## Dataset records
━━━
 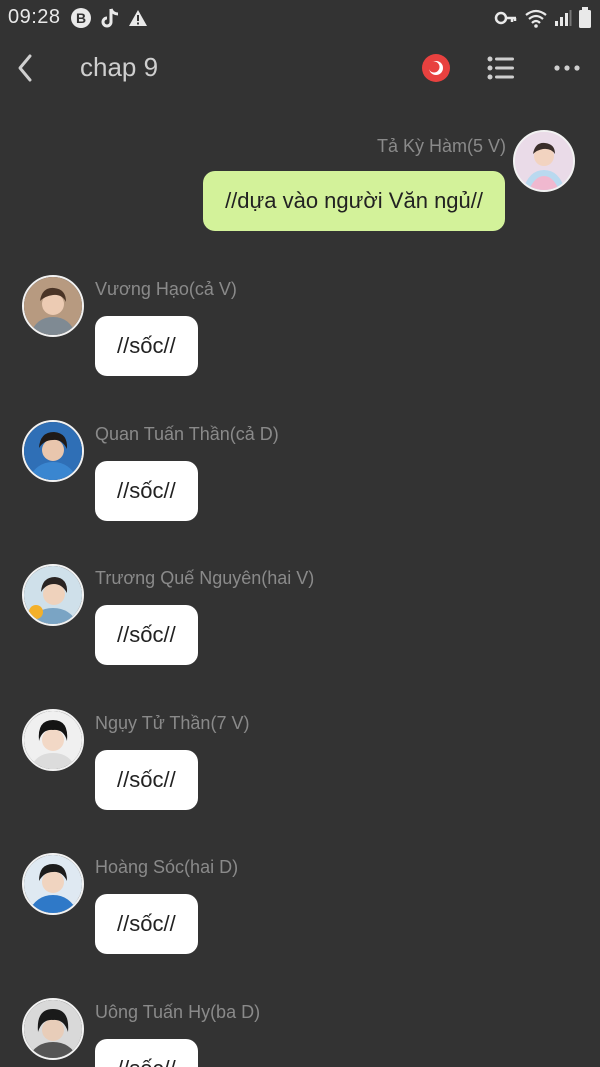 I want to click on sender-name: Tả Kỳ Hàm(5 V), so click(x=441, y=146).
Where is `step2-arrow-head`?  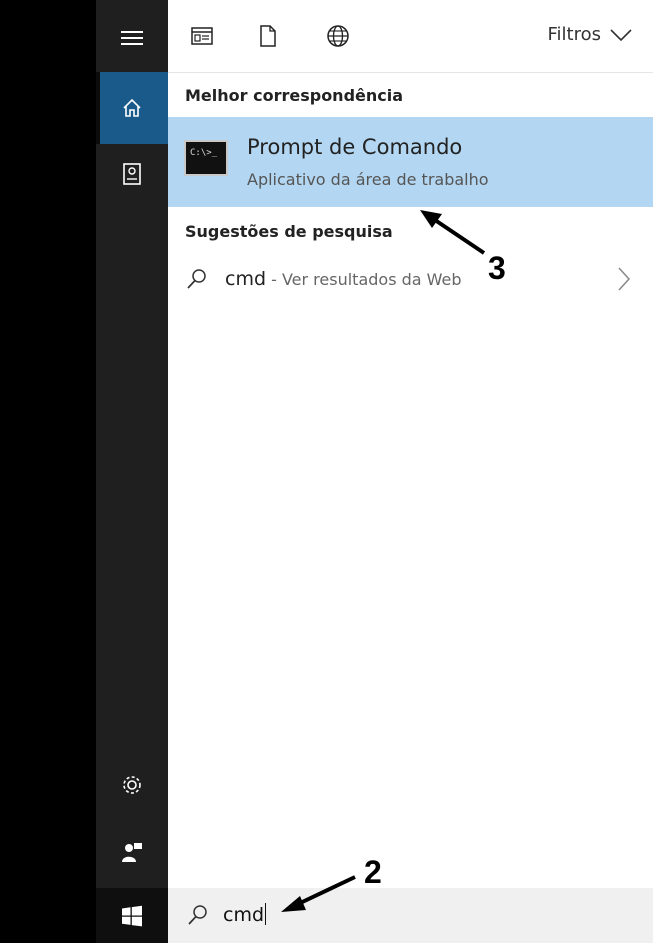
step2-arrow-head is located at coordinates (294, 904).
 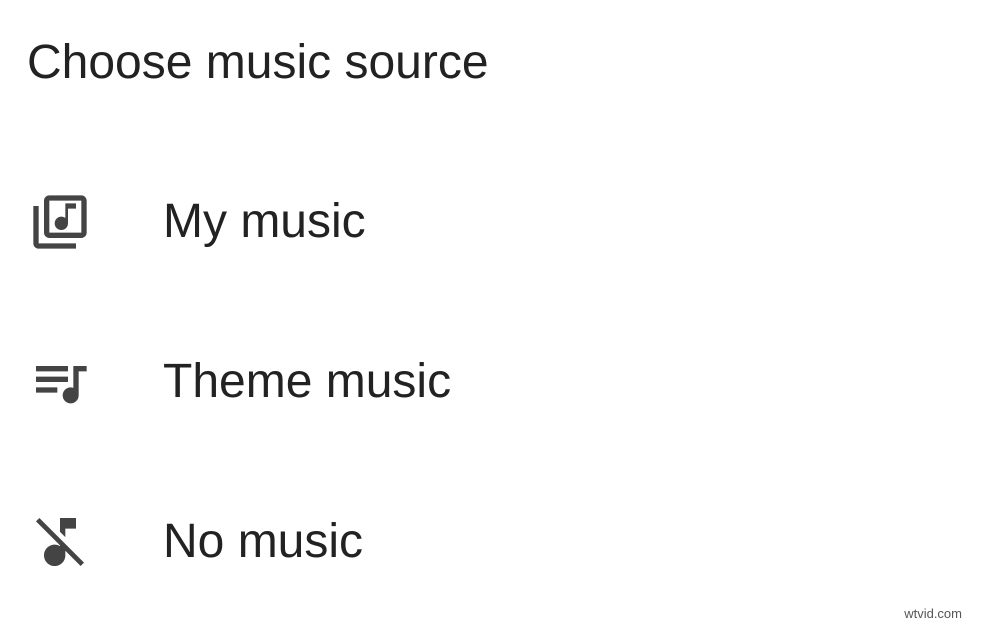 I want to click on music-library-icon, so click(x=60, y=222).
━━━
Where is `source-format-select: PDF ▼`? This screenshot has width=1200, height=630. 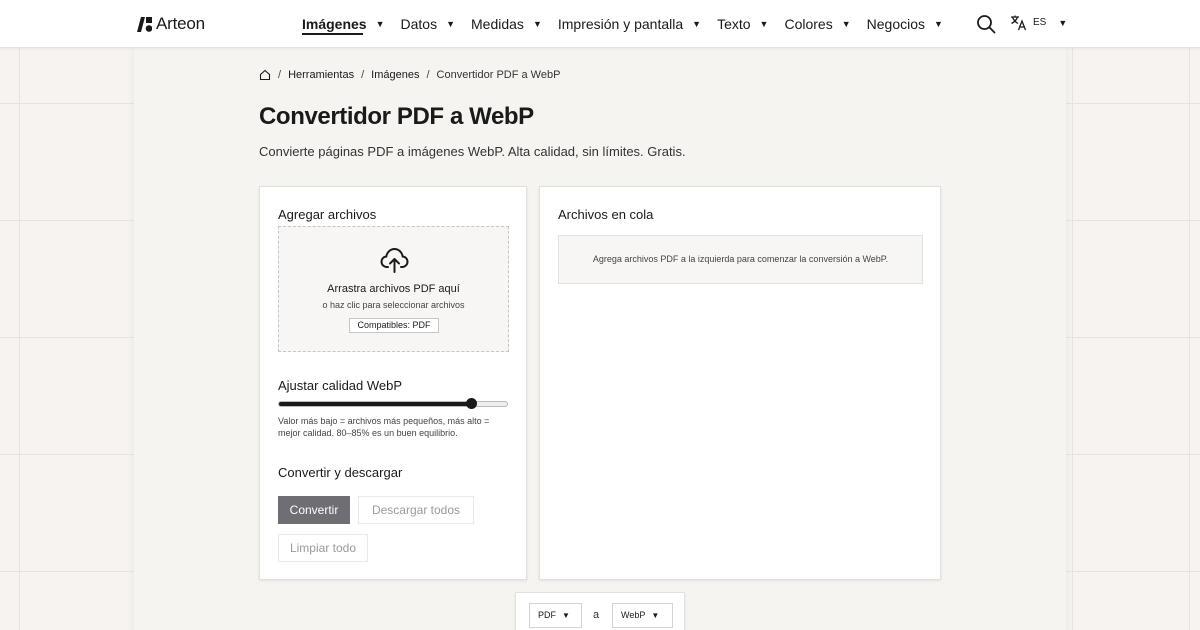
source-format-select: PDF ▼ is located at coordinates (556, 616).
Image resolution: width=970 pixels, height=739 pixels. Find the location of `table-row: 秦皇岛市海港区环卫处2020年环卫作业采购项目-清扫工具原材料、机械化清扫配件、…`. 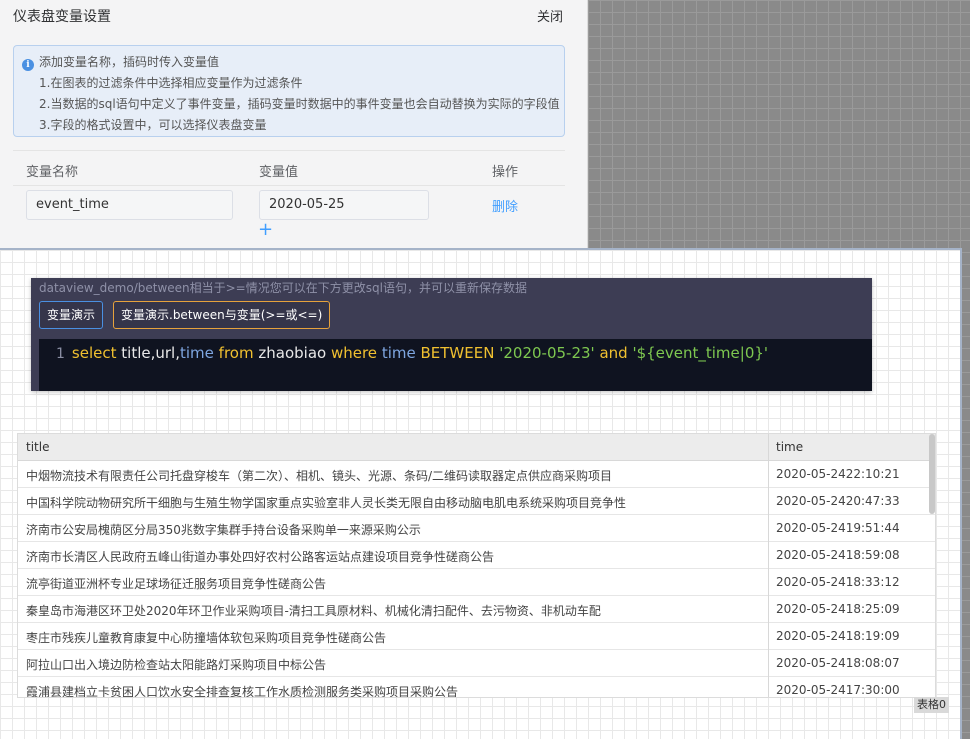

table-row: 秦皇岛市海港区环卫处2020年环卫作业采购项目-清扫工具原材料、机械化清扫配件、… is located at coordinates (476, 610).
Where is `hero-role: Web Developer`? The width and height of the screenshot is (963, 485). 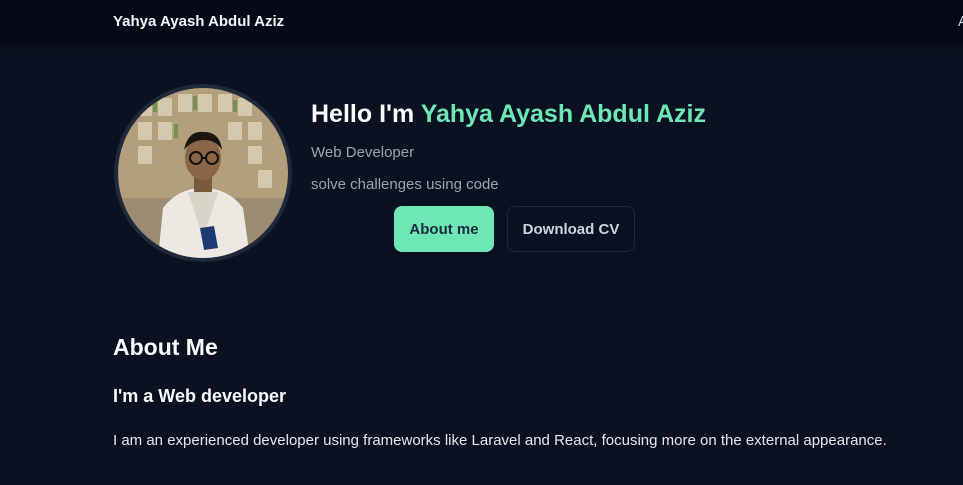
━━━
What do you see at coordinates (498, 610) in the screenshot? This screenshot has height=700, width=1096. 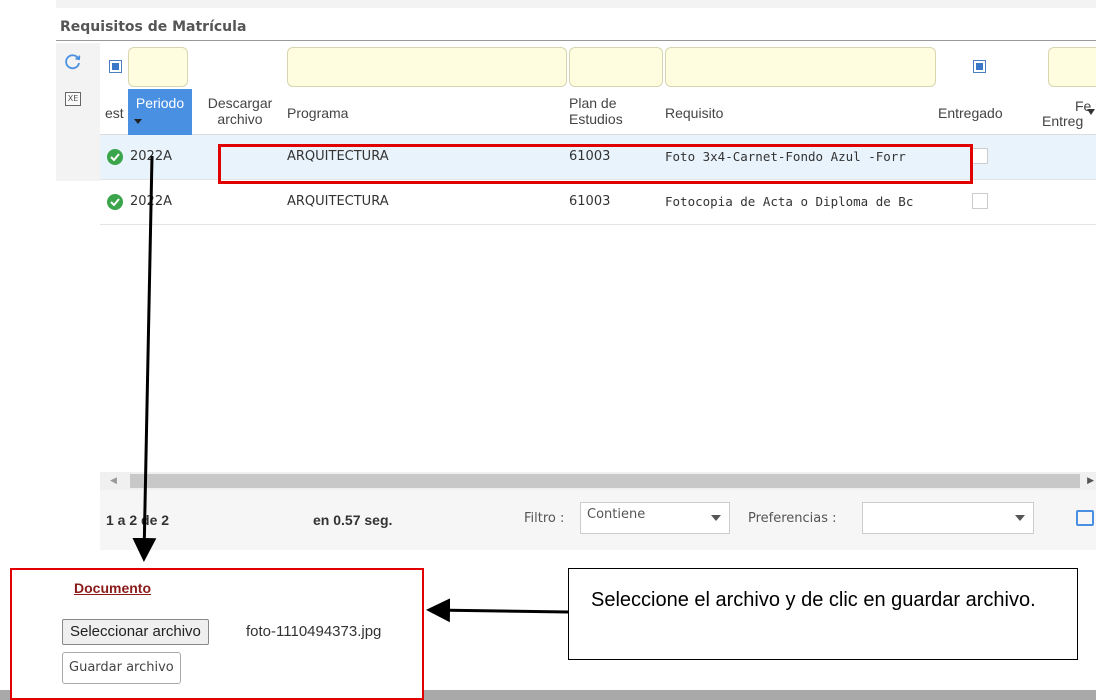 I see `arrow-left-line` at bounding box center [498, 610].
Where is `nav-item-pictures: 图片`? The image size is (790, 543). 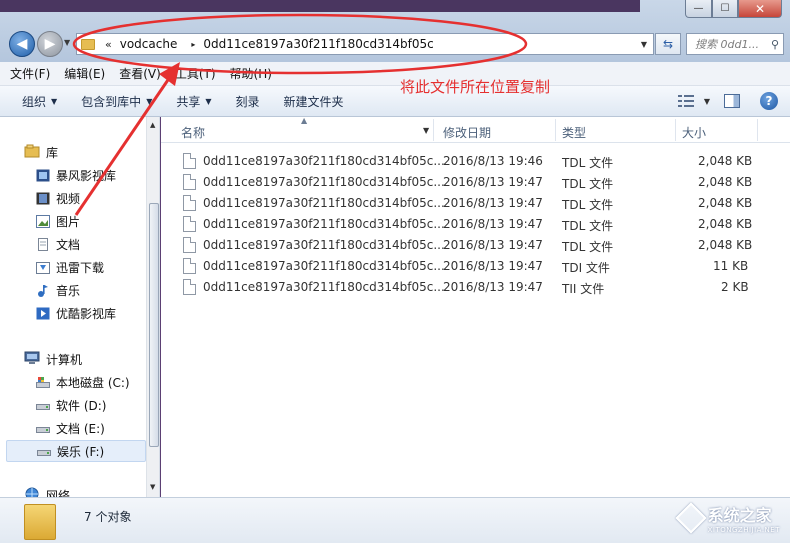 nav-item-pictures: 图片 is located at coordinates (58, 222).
━━━
## Exercise prompt
Copy out the records word for word, from the line containing "Image resolution: width=970" through the line containing "is (963, 485).", with both of those lines included, and leave out the pictures.

## Response
Image resolution: width=970 pixels, height=739 pixels. Find the location of `table-row: 秦皇岛市海港区环卫处2020年环卫作业采购项目-清扫工具原材料、机械化清扫配件、…`. 

table-row: 秦皇岛市海港区环卫处2020年环卫作业采购项目-清扫工具原材料、机械化清扫配件、… is located at coordinates (476, 610).
Where is `hero-role: Web Developer`? The width and height of the screenshot is (963, 485). 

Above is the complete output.